EXERCISE INPUTS: Begin

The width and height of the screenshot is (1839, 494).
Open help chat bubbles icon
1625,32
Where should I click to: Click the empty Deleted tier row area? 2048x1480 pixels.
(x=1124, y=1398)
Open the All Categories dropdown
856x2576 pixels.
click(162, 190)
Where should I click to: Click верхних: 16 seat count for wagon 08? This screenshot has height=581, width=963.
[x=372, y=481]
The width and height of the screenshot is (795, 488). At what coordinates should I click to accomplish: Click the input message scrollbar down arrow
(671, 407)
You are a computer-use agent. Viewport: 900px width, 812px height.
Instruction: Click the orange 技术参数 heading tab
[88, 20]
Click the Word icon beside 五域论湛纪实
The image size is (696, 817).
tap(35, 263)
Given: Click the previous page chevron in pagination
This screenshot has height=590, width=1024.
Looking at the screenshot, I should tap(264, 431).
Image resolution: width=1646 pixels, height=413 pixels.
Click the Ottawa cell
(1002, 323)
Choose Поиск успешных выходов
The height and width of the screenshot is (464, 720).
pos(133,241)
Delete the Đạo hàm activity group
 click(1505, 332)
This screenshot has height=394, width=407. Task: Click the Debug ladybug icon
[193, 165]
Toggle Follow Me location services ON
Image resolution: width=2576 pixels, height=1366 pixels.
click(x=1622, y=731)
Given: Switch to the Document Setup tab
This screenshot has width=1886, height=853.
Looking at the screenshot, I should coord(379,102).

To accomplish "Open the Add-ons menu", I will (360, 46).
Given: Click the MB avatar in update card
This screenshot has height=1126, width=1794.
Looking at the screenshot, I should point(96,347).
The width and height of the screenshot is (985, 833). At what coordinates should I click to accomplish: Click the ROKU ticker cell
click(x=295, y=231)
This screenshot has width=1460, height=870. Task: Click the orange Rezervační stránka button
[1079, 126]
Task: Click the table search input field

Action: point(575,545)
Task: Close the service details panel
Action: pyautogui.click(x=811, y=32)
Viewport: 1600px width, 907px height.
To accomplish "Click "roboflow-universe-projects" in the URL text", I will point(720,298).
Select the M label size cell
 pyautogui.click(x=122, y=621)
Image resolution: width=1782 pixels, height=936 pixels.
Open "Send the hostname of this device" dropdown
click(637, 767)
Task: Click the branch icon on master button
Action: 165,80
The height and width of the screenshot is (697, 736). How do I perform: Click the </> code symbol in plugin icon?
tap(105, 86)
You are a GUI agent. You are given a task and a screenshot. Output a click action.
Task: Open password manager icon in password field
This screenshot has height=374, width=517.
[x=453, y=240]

EXERCISE INPUTS: End

Repeat the listing above exactly, every line of it.

ANSWER TO THE EXERCISE:
The width and height of the screenshot is (1839, 494).
Open help chat bubbles icon
1625,32
Where should I click to: Click the empty Deleted tier row area? 2048x1480 pixels.
(x=1124, y=1398)
Open the All Categories dropdown
856x2576 pixels.
click(162, 190)
Where should I click to: Click верхних: 16 seat count for wagon 08? This screenshot has height=581, width=963.
[x=372, y=481]
The width and height of the screenshot is (795, 488). At what coordinates should I click to accomplish: Click the input message scrollbar down arrow
(671, 407)
You are a computer-use agent. Viewport: 900px width, 812px height.
Instruction: Click the orange 技术参数 heading tab
[88, 20]
Click the Word icon beside 五域论湛纪实
The image size is (696, 817).
tap(35, 263)
Given: Click the previous page chevron in pagination
This screenshot has height=590, width=1024.
Looking at the screenshot, I should tap(264, 431).
Image resolution: width=1646 pixels, height=413 pixels.
Click the Ottawa cell
(1002, 323)
Choose Поиск успешных выходов
The height and width of the screenshot is (464, 720).
pos(133,241)
Delete the Đạo hàm activity group
 click(1505, 332)
This screenshot has height=394, width=407. Task: Click the Debug ladybug icon
[193, 165]
Toggle Follow Me location services ON
Image resolution: width=2576 pixels, height=1366 pixels.
click(x=1622, y=731)
Given: Switch to the Document Setup tab
This screenshot has width=1886, height=853.
Looking at the screenshot, I should coord(379,102).

To accomplish "Open the Add-ons menu", I will (360, 46).
Given: Click the MB avatar in update card
This screenshot has height=1126, width=1794.
Looking at the screenshot, I should point(96,347).
The width and height of the screenshot is (985, 833). At what coordinates should I click to accomplish: Click the ROKU ticker cell
click(x=295, y=231)
This screenshot has width=1460, height=870. Task: Click the orange Rezervační stránka button
[1079, 126]
Task: Click the table search input field

Action: point(575,545)
Task: Close the service details panel
Action: pyautogui.click(x=811, y=32)
Viewport: 1600px width, 907px height.
To accomplish "Click "roboflow-universe-projects" in the URL text", I will point(720,298).
Select the M label size cell
 pyautogui.click(x=122, y=621)
Image resolution: width=1782 pixels, height=936 pixels.
Open "Send the hostname of this device" dropdown
click(637, 767)
Task: Click the branch icon on master button
Action: 165,80
The height and width of the screenshot is (697, 736). How do I perform: Click the </> code symbol in plugin icon?
tap(105, 86)
You are a GUI agent. You are given a task and a screenshot. Output a click action.
Task: Open password manager icon in password field
This screenshot has height=374, width=517.
[x=453, y=240]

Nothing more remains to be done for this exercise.